Thank you for your thoughtful review, we appreciate your feedback!
It would enhance the paper's comprehensibility if the authors could explicitly present the formula of the toy model.
Of course! We have added this to the revised paper. Please see Appendix E in the revised copy.
An in-depth elaboration on [the linear probing error] measure would further strengthen the paper's impact.
We will add discussion of this measure in detail in the appendix in the form of extended related work, in which we will discuss the following. The linear probing measure—in which we measure feature quality by measuring the error of the linear classifier on top of the representation layer that minimizes error of the desired feature—has been applied previously. Previous work has shown that the last layer representations often encode features that are useful for out-of-distribution generalization even when the neural network performs poorly OOD (without linear probing) [1]. Surprisingly, linear probing error is often close to the error as if the neural network was finetuned (with all parameters) on the downstream data [2], which makes it a strong measure of feature quality. In addition, linear probing is often itself used for downstream generalization when there is only limited downstream data available, or in compute constrained environments, notably for [3].
In experiments such as CIFAR-MINIST, do all the data have a strong feature and a weak feature, or only some of the data have a strong feature while others do not?
In all cases, every data point has both features: for example, in CIFAR-MNIST, the “hard” CIFAR feature was {truck, airplane}, and an image of a truck or an image of an airplane would be present, and similarly for MNIST, {0, 1}. This is also true of every other dataset that we consider.
We have added experiments to the toy setting but where each feature is not necessarily present in every training example. Consistent with our results, we find that in this setting, SAM improves performance. Please see our “General Response” for specific details.
So, I am wondering how the noises (which are independent of the label ) influence the SAM and SGD's out-of-distribution performance.
It would be better if the author could include the batch size in the methodology and have some discussions.
We have added experiments to test various types of noise and varied batch size in our toy setting. Consistent with our results, we find that in both of these settings, SAM improves performance. When we vary batch size, consistent with prior work, small batch size tends to improve performance with SAM. Please see our “General Response” for specific details.
Adding some discussion for the two-layer neural networks can help the authors better understand the intuition of this paper.
We have added the analysis of the importance weighting ratio for a multi-layer ReLU network (MLP) to the revised paper (Appendix D. Example 4). Similar to the multi-layer linear case, the importance weighting ratio is a weighted sum of the intermediate layer outputs. However, unlike the multi-layer linear case, these weights can depend on the inputs.

Rows on where targets appear:
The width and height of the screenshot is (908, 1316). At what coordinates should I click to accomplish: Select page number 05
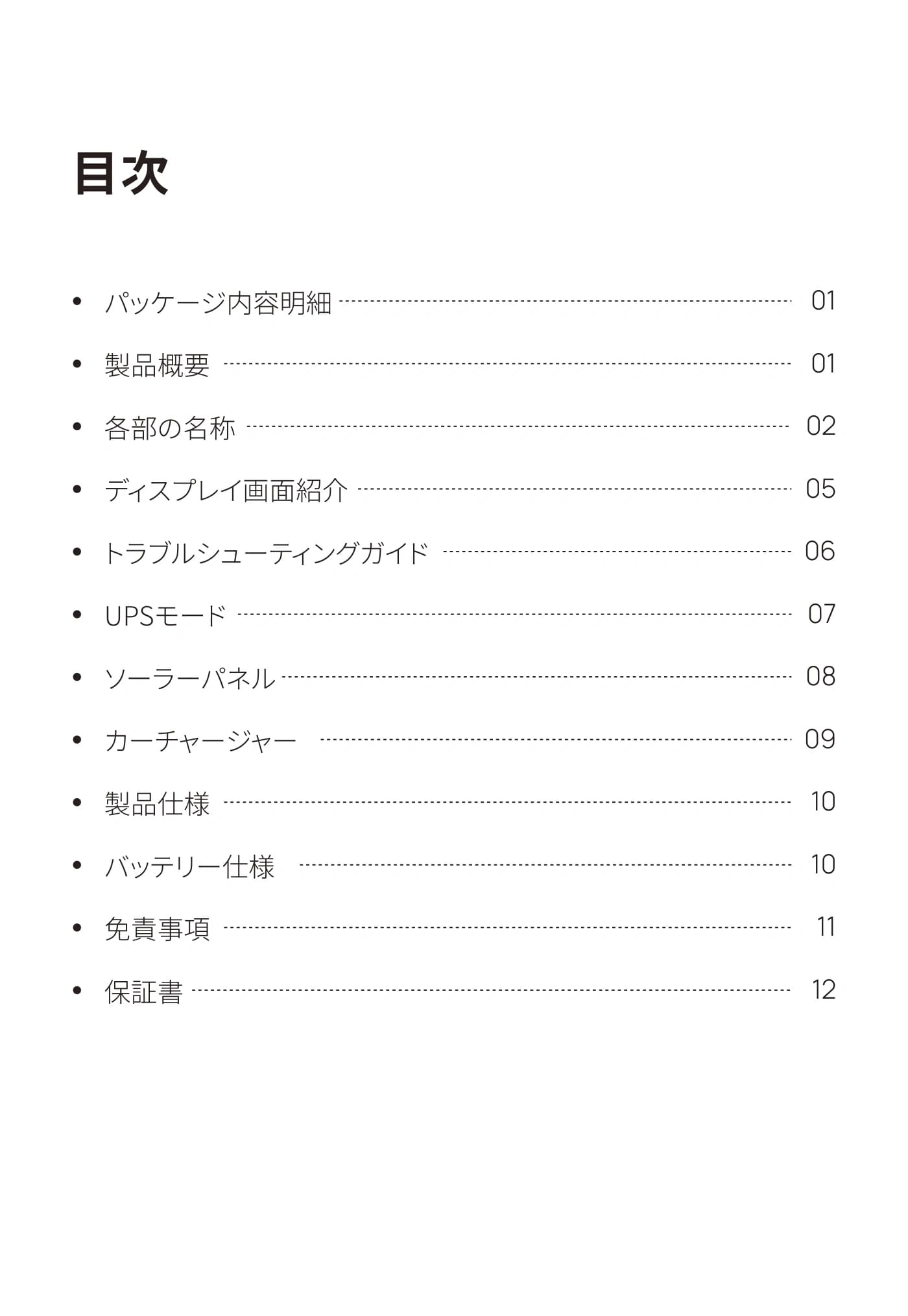(x=820, y=489)
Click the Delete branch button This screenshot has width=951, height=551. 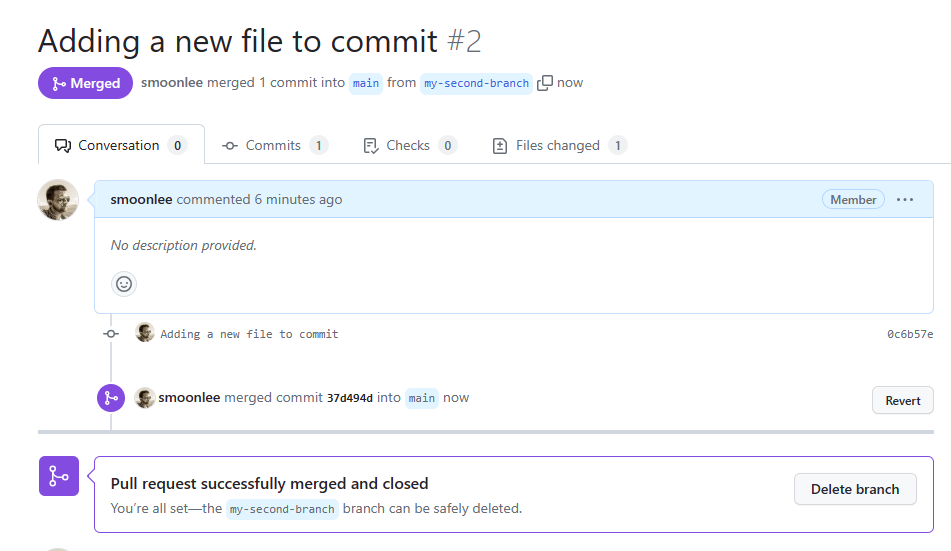(855, 489)
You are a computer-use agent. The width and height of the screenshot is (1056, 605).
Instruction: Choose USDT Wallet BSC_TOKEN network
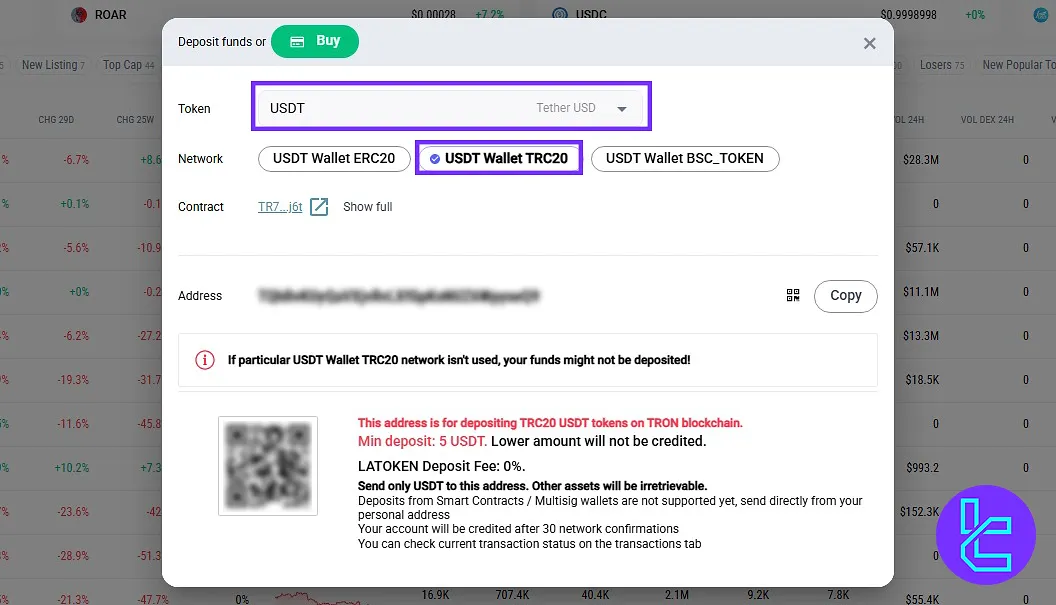[x=684, y=158]
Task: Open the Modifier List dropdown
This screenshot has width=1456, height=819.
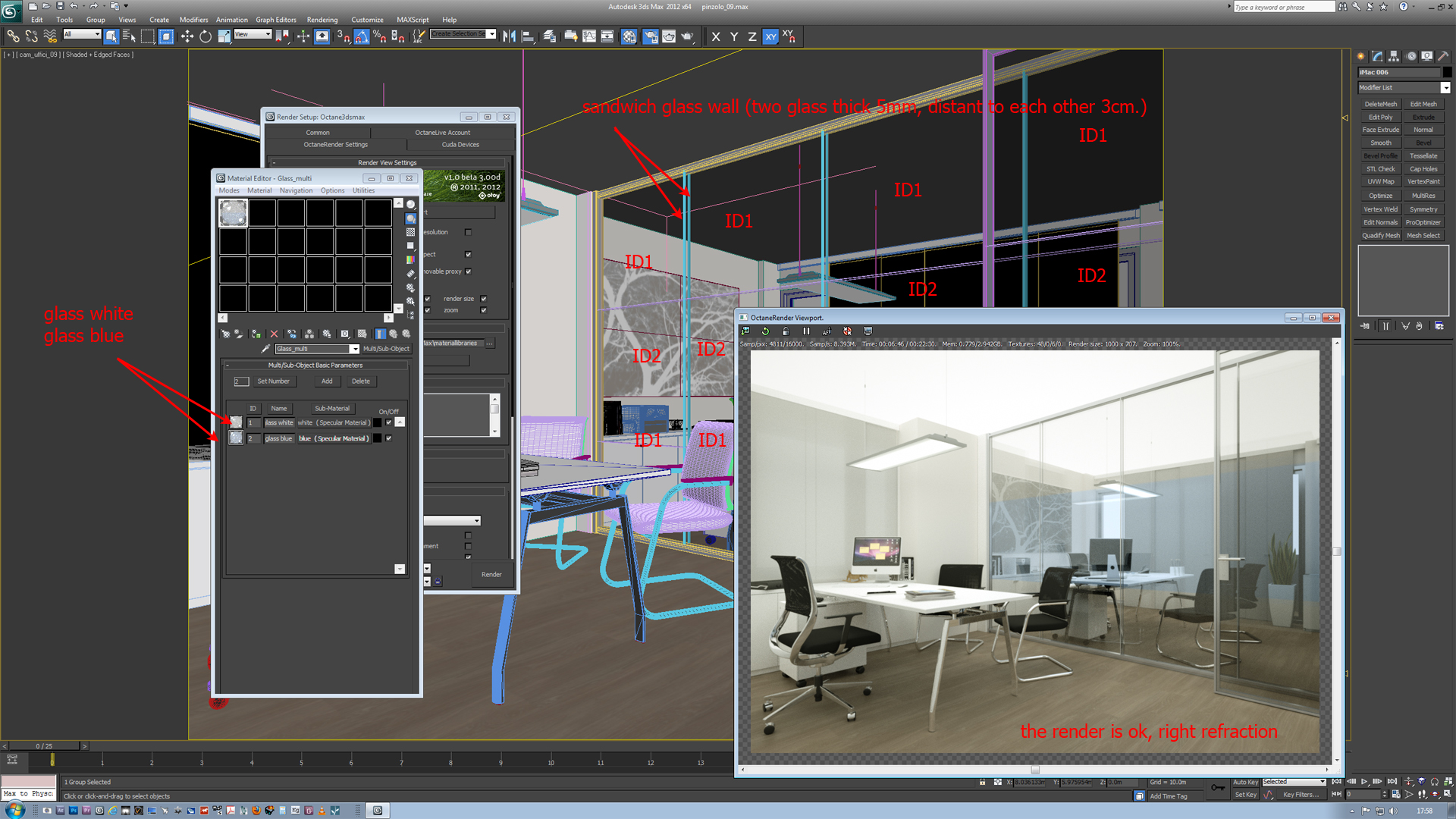Action: coord(1445,88)
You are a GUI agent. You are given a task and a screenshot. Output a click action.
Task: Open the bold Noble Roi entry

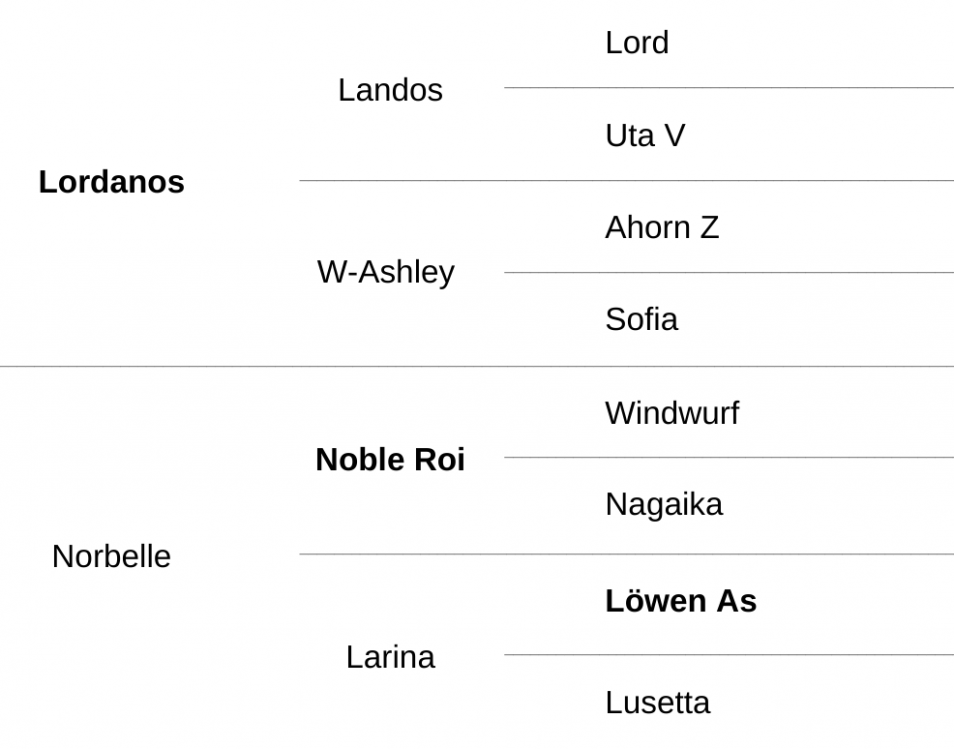[x=390, y=459]
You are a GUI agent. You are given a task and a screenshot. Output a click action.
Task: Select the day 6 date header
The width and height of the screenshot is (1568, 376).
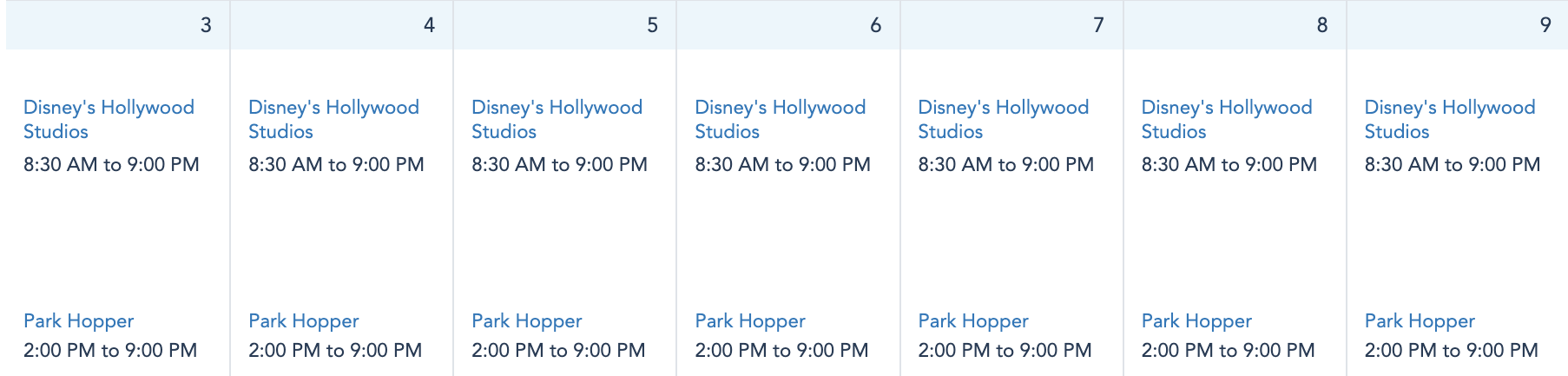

* Required work
**1)** In the review response, which two classes made up the "hard" CIFAR feature in the CIFAR-MNIST experiment?
**2)** Write out the passage of the review response from "We have added experiments to the" up to and including "SGD's out-of-distribution performance.".

* Solved tasks
**1)** Truck and airplane.

**2)**
We have added experiments to the toy setting but where each feature is not necessarily present in every training example. Consistent with our results, we find that in this setting, SAM improves performance. Please see our “General Response” for specific details.
So, I am wondering how the noises (which are independent of the label ) influence the SAM and SGD's out-of-distribution performance.